I don't know if this still happens, though, because I haven't looked.


This is currently happening to my email domain. Gets rejected as it doesn't have a valid hash (recipient name), but the logfiles are full of <3 letters>@mydomain.com and <english_word>@mydomain.com rejections.


Yeah, this is an age-old issue -- in the early 00s, my mom got a domain and used the email <first_initial>@<domain>.com. She gave up battling the deluge of spam after about a year. We looked through the logs, and saw that her next choice of handle was also getting tons of spam, too, because it was also short.


I do the same thing. I use whatever@domain.email. The addresses are temporary if I want them to be and I can automatically lock the senders to a list that is either automatically learned after x days or manually curated. I've seen some 'marketing' mail get filtered but no hacks yet.


I’ve got amazon@domain.com email for my domain and I’ve never created such an account, much less given it out. Without some uniqueness in the username, I’m not sure you can tell a company sold or lost your data.


Spamming is a numbers game.
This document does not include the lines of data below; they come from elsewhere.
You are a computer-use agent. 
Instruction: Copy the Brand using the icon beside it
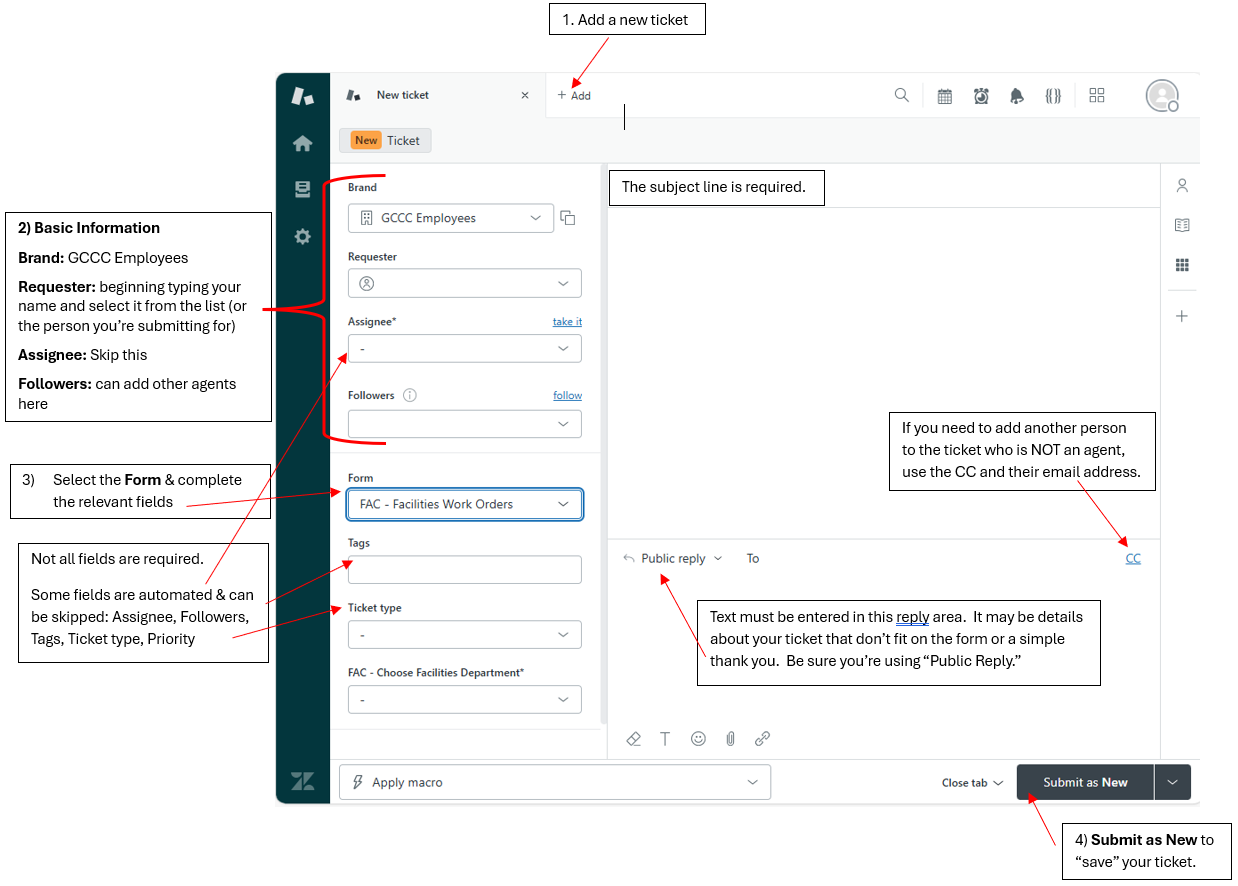[568, 218]
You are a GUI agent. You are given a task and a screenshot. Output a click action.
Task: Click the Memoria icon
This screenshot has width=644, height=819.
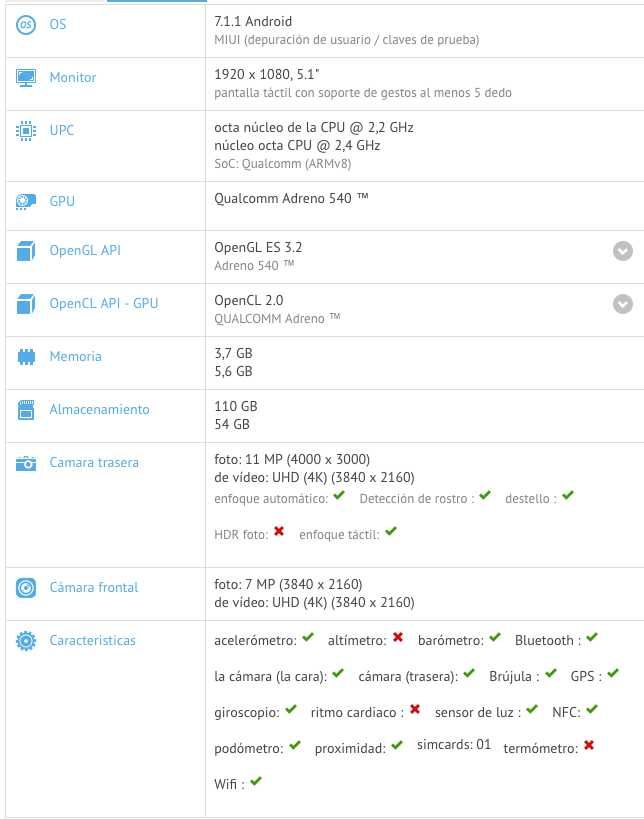(x=26, y=357)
I kinda doubt enough people are using this scheme to make figuring this out worthwhile for a spammer.


I've wondered about this with big companies like Facebook, Google, Amazon, etc. as well as behind-the-scenes spyware/ad firms who are all probably very interested in linking my identity across user accounts, email addresses, device fingerprints, etc. I've hoped that there aren't enough people doing it (yet) for these orgs to find it worth the effort.


There very much are companies doing this and selling it as a service...here's an API that you can query with a piece of contact information to retrieve all sorts of additional information, including hashes of alternate email addresses, mobile device ids, social media profiles, and plenty of other stuff: https://platform.fullcontact.com/docs/apis/enrich/person-ins...


At a certain point -- probably the moment it becomes a business unto itself -- this kind of data collection should be subject to all the same rules we've come up with for credit bureaus. It should be a legal requirement that I can get the entire profile they have built for me.


I was wondering specifically if they have special cases to identify such "personal" email domains and use them for record linkage.

It seems like an obvious thing to try, but maybe not worth the effort of implementing it, given the high risk of false positives and the low % of people who actually do stuff like this (not to mention they're probably not people who click on ads anyway).


Given the sheer amount of money involved, I believe it is likely that there are players in the market who are far more capable than we give them credit for.


I kinda imagine that spammer go for low hanging fruit. So spammers won’t bother with defeating a catchall domain forwarding, as it’s unlikely to give them returns. Although a motivated attacker might decide to try to send interesting phishing.


What do you use for email hosting? Ive tried to do something similar but most places have a limit for email addresses even with paid plans.


Fastmail does not seem to have any limit listed. I have not tested any extreme case since I just use a wildcard.